== DATA SHOWN

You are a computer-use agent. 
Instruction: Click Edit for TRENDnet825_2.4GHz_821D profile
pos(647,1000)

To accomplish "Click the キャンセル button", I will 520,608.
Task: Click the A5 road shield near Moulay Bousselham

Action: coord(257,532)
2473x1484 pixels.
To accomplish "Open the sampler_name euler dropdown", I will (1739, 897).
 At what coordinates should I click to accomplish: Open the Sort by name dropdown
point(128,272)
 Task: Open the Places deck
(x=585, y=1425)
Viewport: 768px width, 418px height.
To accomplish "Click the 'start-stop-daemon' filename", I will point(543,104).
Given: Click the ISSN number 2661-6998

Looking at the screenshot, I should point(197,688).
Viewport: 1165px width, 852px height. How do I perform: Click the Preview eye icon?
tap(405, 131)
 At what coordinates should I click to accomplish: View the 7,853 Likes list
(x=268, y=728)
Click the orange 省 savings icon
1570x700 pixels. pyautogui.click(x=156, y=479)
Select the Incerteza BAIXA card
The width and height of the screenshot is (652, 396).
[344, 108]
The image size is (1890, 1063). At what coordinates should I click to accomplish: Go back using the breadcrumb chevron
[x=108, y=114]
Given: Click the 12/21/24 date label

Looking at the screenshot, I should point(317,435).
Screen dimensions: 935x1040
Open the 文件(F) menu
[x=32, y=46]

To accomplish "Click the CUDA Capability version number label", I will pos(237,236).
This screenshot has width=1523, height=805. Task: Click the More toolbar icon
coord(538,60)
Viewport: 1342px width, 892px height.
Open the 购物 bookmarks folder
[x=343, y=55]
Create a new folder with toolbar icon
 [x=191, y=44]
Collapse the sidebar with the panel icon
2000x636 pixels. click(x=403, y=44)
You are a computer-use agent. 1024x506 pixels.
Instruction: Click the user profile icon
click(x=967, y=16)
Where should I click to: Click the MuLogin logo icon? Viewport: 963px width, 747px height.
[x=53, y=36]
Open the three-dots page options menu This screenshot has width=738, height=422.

====

Copy out each line of the records that holds the string "agent".

FINAL ANSWER =
You are a computer-use agent. 
You are a computer-use agent. 1024x506 pixels.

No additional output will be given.